Overview

Recall that:

  • Document Model: good for 1-m relationships or no relationships between records.
  • Relational model: can handle simple m-m relationships between records.

As the connections within the data grow more complex, it becomes natural to model the data as a graph.

Examples of Graph Data Models

Examples of data that can be modelled as graphs include:

  • Social Graphs: vertices are people, and edges indicate which people know each other.
  • Web Graph: vertices are web pages, and edges indicate which HTML links to other pages.
  • Road Networks: vertices are junctions, and edges represent the roads between them.

In these examples, all vertices in a graph are of the same kind. However, graphs can also provide a consistent way of storing different types of objects in a single data store. For example, Facebook maintains a single graph with many different types of vertices and edges.

Property Graphs

In the property graph model, each vertex consists of:

  • A unique identifier.
  • A set of outgoing edges.
  • A set of incoming edges.
  • A collection of properties (key-value pairs).

Each edges consists of:

  • A unique identifier.
  • The vertex at which the edge starts (tail vertex).
  • The vertex at which the edge ends (head vertex).
  • A label to describe the kind of relationship between the two vertices.
  • A collection of properties (key-value pairs).
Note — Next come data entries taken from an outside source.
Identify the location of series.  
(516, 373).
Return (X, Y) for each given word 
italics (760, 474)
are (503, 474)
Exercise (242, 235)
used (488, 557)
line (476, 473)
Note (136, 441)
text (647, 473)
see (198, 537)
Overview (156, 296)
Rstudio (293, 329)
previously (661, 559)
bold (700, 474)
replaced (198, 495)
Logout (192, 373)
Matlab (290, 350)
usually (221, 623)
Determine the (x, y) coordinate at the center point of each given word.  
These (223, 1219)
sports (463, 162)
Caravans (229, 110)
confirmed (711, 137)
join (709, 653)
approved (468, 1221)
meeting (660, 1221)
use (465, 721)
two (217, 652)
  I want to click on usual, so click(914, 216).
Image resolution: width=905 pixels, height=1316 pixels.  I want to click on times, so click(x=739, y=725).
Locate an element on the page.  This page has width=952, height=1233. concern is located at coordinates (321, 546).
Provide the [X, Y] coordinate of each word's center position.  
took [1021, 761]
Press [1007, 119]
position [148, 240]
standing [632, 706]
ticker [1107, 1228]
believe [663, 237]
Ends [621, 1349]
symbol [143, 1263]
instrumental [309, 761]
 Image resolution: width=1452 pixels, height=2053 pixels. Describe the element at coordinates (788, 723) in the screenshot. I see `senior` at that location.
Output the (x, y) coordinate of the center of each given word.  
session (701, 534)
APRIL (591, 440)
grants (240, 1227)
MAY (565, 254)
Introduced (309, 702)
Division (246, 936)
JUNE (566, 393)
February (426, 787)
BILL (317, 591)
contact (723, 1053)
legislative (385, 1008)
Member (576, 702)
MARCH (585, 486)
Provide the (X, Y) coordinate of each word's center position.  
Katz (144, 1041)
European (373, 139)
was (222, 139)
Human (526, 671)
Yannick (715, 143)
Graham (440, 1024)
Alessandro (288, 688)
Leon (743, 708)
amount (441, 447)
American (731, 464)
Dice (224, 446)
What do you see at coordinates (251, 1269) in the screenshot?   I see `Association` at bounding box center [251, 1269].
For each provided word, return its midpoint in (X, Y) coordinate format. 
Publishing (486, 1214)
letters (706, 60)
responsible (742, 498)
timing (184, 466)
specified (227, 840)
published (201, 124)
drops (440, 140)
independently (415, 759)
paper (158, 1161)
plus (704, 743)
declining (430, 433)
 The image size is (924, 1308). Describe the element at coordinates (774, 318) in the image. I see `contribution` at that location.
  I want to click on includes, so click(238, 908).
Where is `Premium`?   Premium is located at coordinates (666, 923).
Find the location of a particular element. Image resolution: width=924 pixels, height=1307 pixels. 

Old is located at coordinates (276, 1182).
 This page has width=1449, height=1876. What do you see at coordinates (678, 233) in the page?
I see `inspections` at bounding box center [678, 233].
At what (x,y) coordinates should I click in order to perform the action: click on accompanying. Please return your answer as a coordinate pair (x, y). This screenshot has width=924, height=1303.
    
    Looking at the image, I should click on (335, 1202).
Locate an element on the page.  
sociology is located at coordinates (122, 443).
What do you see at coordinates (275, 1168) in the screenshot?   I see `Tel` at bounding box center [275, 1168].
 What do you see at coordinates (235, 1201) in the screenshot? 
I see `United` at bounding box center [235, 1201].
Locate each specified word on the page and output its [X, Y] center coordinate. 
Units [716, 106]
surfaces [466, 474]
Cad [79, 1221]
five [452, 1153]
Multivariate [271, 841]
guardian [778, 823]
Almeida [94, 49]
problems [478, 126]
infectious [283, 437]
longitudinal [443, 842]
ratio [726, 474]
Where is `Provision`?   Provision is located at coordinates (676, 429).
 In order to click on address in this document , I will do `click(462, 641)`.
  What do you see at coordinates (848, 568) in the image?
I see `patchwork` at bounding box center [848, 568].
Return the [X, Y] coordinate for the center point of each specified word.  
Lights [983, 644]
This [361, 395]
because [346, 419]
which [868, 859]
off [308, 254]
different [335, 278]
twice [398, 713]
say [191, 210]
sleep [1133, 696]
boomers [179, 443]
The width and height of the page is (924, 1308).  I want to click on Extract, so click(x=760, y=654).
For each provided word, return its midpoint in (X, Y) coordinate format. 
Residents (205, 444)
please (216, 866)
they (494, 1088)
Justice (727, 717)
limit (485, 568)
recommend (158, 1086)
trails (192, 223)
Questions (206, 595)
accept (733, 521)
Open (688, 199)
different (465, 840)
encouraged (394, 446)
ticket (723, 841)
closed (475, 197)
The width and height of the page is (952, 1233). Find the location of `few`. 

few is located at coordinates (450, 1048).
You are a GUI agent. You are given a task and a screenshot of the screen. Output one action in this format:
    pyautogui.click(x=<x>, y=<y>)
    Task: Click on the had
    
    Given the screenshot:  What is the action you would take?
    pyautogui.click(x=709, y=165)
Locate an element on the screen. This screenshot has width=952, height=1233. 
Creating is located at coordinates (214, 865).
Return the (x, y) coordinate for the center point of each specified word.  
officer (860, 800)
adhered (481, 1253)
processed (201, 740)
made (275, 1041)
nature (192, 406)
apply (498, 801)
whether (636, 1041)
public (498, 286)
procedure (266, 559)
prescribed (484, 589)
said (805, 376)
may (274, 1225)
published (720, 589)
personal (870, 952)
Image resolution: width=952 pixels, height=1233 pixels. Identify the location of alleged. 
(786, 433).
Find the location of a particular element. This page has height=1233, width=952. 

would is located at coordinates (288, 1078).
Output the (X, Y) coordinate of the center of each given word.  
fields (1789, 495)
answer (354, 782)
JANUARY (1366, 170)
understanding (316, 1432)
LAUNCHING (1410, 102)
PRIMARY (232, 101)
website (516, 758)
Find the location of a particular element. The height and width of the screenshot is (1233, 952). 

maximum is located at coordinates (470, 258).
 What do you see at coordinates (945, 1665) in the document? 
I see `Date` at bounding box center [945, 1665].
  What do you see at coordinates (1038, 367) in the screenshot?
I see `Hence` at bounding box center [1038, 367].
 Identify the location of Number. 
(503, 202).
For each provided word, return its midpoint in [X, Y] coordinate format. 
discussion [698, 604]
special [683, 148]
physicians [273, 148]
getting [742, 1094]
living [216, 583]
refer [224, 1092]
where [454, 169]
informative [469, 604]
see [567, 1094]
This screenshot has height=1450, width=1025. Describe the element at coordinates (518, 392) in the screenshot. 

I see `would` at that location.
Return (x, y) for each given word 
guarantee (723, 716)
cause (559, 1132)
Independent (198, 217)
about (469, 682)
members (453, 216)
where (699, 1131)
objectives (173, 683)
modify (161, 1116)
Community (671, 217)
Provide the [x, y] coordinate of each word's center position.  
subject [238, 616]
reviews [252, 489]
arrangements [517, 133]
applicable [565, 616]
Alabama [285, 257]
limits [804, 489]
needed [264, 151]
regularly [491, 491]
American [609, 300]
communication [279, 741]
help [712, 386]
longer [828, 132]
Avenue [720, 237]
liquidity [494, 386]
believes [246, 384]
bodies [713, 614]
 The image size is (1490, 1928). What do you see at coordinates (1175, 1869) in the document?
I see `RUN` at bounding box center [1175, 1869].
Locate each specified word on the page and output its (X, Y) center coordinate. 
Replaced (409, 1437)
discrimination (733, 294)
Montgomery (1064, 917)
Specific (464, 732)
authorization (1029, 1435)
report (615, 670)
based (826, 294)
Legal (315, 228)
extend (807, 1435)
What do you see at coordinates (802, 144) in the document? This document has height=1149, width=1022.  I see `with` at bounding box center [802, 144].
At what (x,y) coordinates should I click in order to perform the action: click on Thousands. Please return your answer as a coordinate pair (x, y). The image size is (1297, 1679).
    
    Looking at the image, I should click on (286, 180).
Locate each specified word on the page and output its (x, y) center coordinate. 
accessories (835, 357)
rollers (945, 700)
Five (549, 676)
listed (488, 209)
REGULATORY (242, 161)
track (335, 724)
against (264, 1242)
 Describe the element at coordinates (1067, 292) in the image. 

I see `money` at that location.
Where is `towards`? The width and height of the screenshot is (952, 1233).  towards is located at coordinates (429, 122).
Some important aspects of this model are:

  • Any vertex can have an edge connecting it with any other vertex.
  • Given any vertex, we can efficiently find both its incoming and outgoing edges, and thus traverse the graph.
  • By using different labels for different kinds of relationships, we can store several different kinds of information in a single graph.

Query languages for property graphs include Cypher.

Triple-Stores

In the triple-store model, all information is stored in the form of three-parth statements: (subject, predicate, object). This is conceptually mostly equivalent to the property graph model.

Query languages for triple stores include SPARQL and Datalog.